Bord Gais retirees to get €440,000 package despite price hikes
BORD Gais staff have been offered "gold-plated" voluntary redundancy and early retirement schemes worth more than €440,000 each while struggling consumers face price hikes of more than 20pc.
Internal documents, seen by the Irish Independent, reveal staff at the commercial semi-state -- who are paid an average of €67,300 a year -- can apply for a package that includes a lump sum worth a year's pay and get half their wages for 10 years after they leave.
The half salary -- worth more than €300,000 -- is funded by the company, while it continues to pay their pension contributions, and the workers are also free to apply for other jobs.
At 60, they get a pension based on a reckonable age of 65, or five extra years, as well as a gratuity payment worth up to a year-and-a-half's pay.
The average salary at Bord Gais is €67,300, which includes overtime but excludes share-based payments, and €77,200 when employer pension contributions are factored in.
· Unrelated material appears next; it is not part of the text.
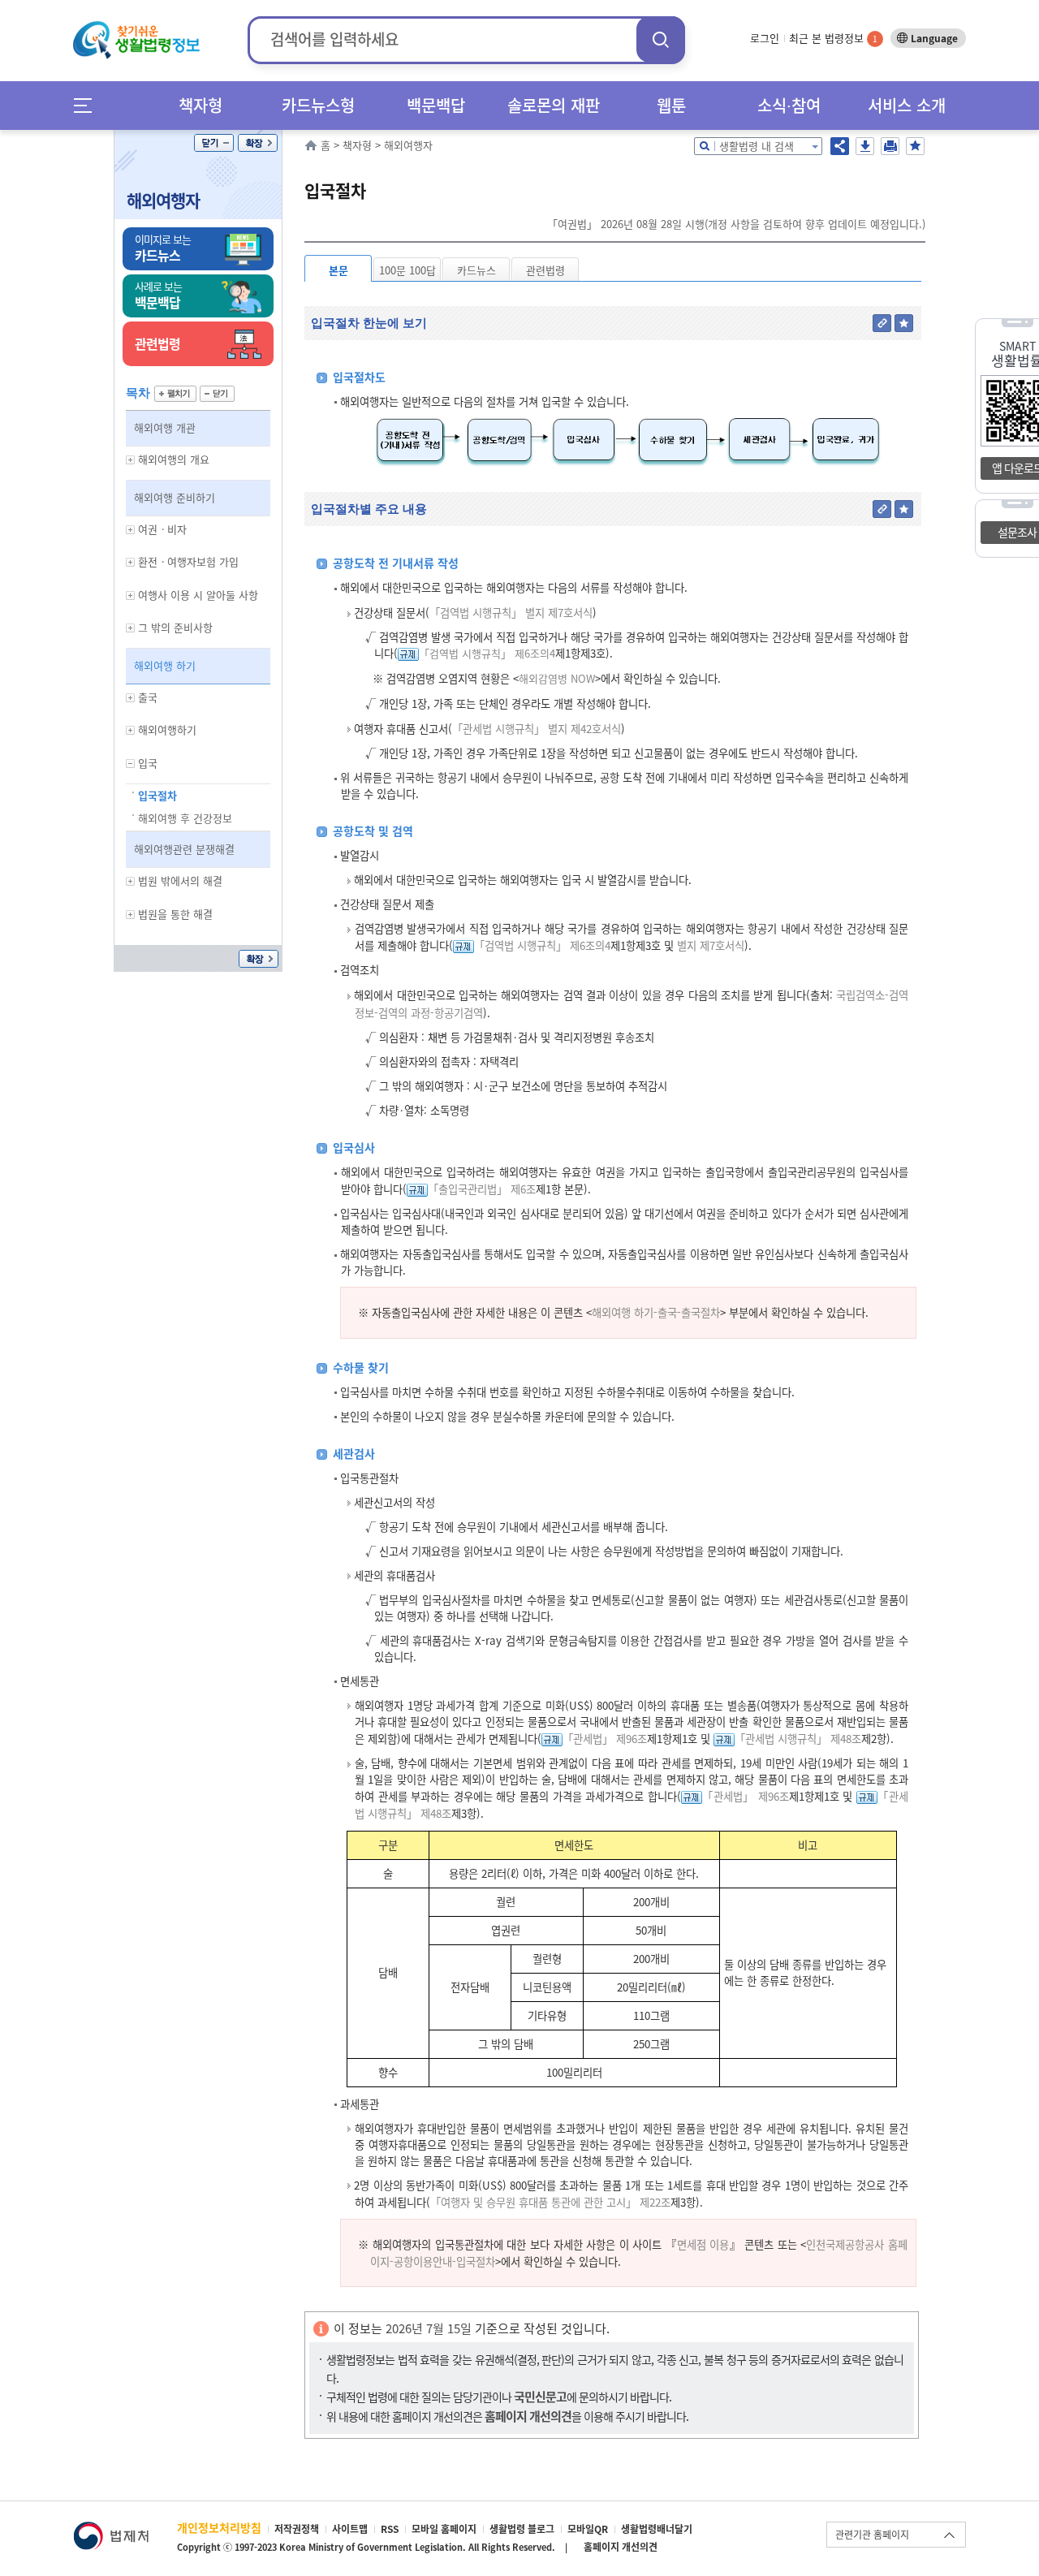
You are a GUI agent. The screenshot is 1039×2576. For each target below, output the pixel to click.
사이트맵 (350, 2529)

The scheme is being used to cut staff numbers and marks the final phase of a job reduction plan that has been running over the last decade, when similarly generous packages were offered.
It is understood unions would oppose any changes to the package for the final round of redundancies.
A Bord Gais spokesman said the company had hoped to attract a minimum of between 50 and 60 candidates but had received 80 applications to leave out of the total workforce of more than 1,000.
Details of the lucrative early retirement and voluntary redundancy packages have come to light as Bord Gais customers' bills are set to soar by more than €300 a year.
Bord Gais announced an electricity price hike of more than 10pc at the start of this month and applied to the Commission for Energy Regulation for a gas price increase of 28pc.
The regulator has proposed a rise of "around 22pc".
Bord Gais, which announced a profit before tax of €120m last May, blamed an increase in energy prices on international markets and said that wholesale gas prices had doubled in a year.
It said that it could not afford to absorb the costs any more so it would have to pass on the increases to consumers.
A spokesman said it was currently considering applications for the exit schemes, which opened in May and closed last month.
Staff were given four voluntary redundancy and early retirement options.
The 'Option 2' scheme, for instance, is open to employees aged between 50 and 54, with 10 years' pensionable service.
The package includes a lump sum of one year's pay, including statutory redundancy, which would be worth roughly €60,000 to the average worker.
An employee aged 50 with 10 years of service would also get around €30,000 a year for 10 years, until they reached the age of 60.
They would then be eligible for a pension gratuity worth around €60,000 and a pension worth a minimum of €20,000, based on 25 years service.
Their term of service is based on the minimum requirement that they spent 10 years at the company, another 10 years after leaving when they kept up pension contributions and an extra five years' "incentive".
However, they would be entitled to far larger sums if they had longer service or enjoyed higher than average pay.